La expresidenta de la Comisión Nacional del Mercado de Valores (CNMV) Elvira Rodríguez inaugura este miércoles la ronda de declaraciones de los testigos del caso que investiga a los dos últimos equipos gestores del Banco Popular, incluidos sus presidentes, Ángel Ron y Emilio Saracho.
Rodríguez, que dirigió el organismo supervisor durante cuatro años, entre finales de 2012 y octubre de 2016, responderá a las preguntas del juez instructor del caso, José Luis Calama, de la Fiscalía Anticorrupción y del resto de las partes, que previsiblemente se interesarán por cómo se desarrolló la ampliación de capital por importe de 2.500 millones de euros.
La operación, que tuvo lugar en la primavera de 2016, centra la primera de las dos piezas separadas de las que se compone el caso; por su parte, la segunda hace alusión a los 108 días de mandato de Saracho por una posible manipulación del mercado, tras la publicación de noticias con datos e informaciones supuestamente falsos para hacer caer el valor de las acciones y obtener beneficios.
Sobre estos extremos se pronunció Rodríguez durante su comparecencia en la comisión del Congreso sobre el origen de la crisis financiera, ante la que defendió la actuación de la CNMV.
La que fuera presidenta de Tragsa explicó que, ante la ampliación de capital del Popular, con un valor de 2.500 millones con derechos de suscripción preferente, el organismo extendió la prohibición de ventas en corto que existía en el mercado para que «llegara a buen término», y exigió a la entidad la inclusión en el folleto de la referencia a que los derechos preferentes eran productos complejos.

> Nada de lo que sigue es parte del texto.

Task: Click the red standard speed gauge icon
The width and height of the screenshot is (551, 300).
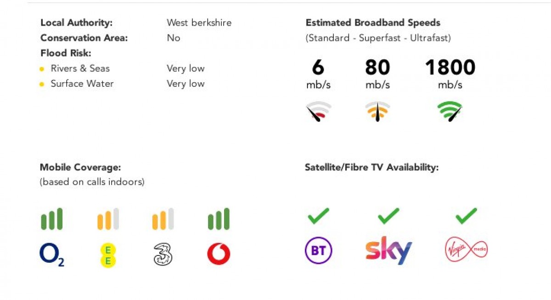Action: click(x=319, y=111)
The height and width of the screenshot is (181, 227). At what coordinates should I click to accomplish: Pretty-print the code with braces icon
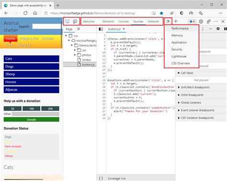pos(101,178)
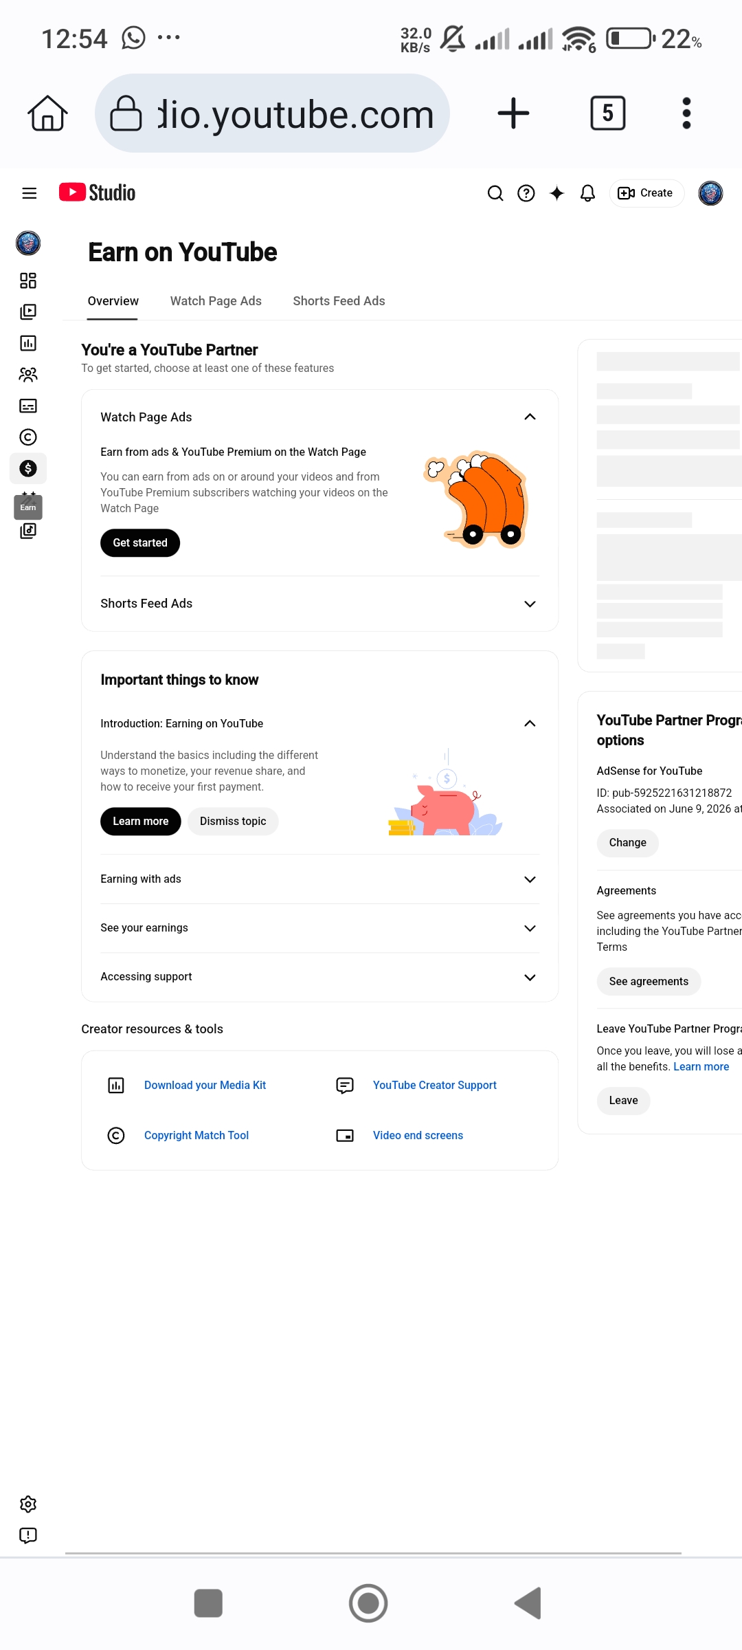This screenshot has width=742, height=1650.
Task: Open the Subtitles sidebar icon
Action: point(28,406)
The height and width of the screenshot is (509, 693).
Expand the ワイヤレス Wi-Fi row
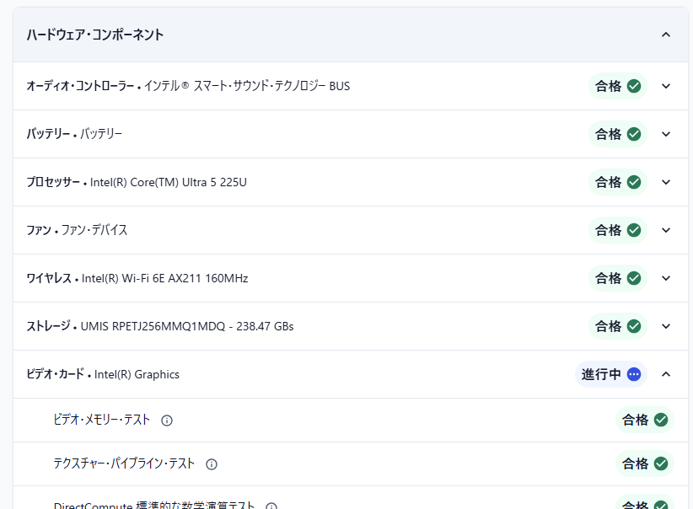(666, 278)
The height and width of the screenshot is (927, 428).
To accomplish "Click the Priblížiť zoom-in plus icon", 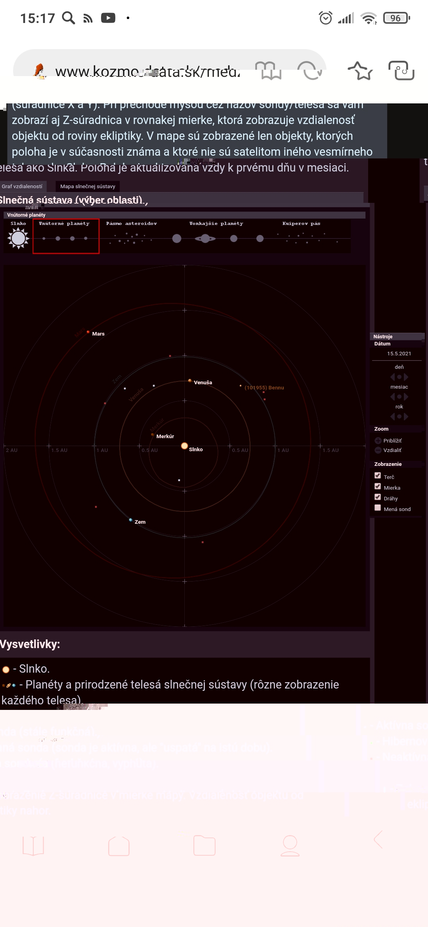I will (378, 441).
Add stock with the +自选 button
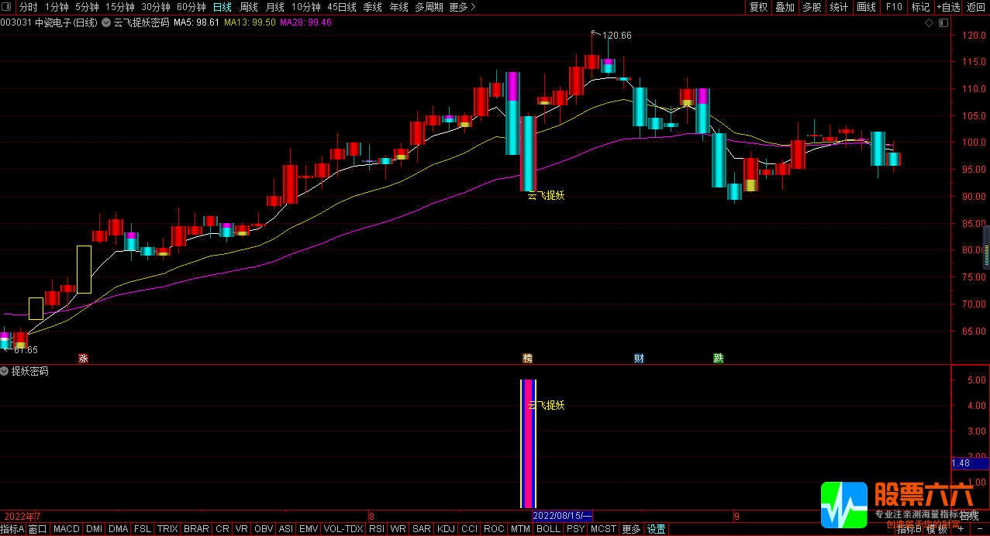Viewport: 990px width, 536px height. (x=947, y=7)
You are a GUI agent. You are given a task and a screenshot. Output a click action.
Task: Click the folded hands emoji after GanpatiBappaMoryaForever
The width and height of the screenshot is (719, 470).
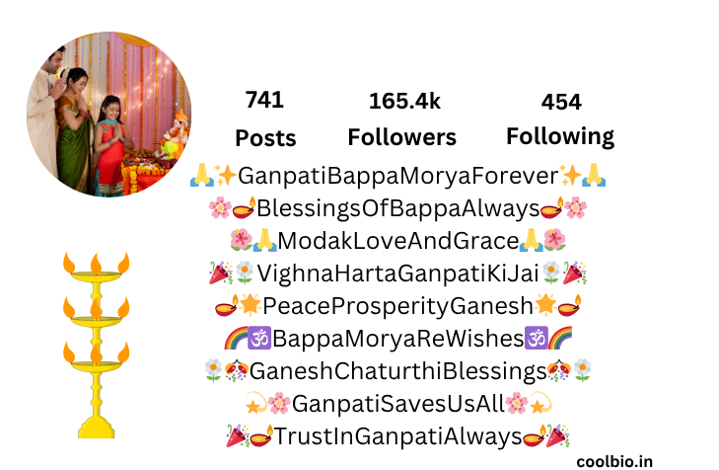594,175
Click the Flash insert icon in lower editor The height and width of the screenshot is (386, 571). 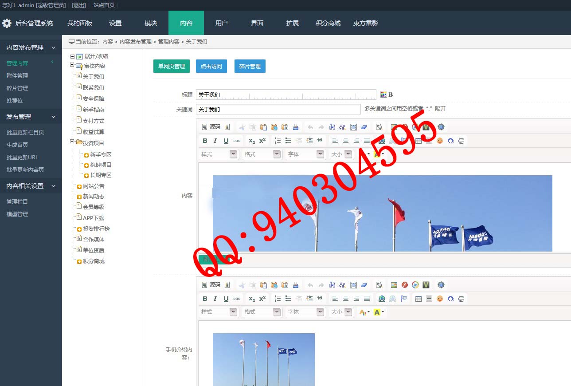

También se requirió la entrega de un tríptico en su comercialización que recogiera los riesgos, que debía de ser firmado por los inversores, como medidas de «supervisión preventiva» para «evitar malas prácticas».
Sobre el folleto, reconoció que el documento que presentó el banco «no contenía referencias» a la operación, aunque sí lo hacía en una nota de valores posterior, por lo que se generaron «múltiples advertencias» en el proceso, ya que hubo «peculiaridades que no se habían dado con anterioridad».
La CNMV, expresó ante los diputados, que solicitó al Banco de España que informara de estos extremos, aflorando entonces el presunto déficit de provisiones de 4.700 millones que se recogió en las advertencias, así como las hipotéticas pérdidas de 2.000 millones en el año a contrarrestar con la ampliación de capital, la suspensión del pago de dividendos y la venta de activos no estratégicos.
Con Rodríguez, el juez dará por iniciadas las testificales de un caso que en los próximos meses conocerá los testimonios de otras figuras destacadas del panorama económico de aquel momento, como el del exministro de Economía Luis de Guindos.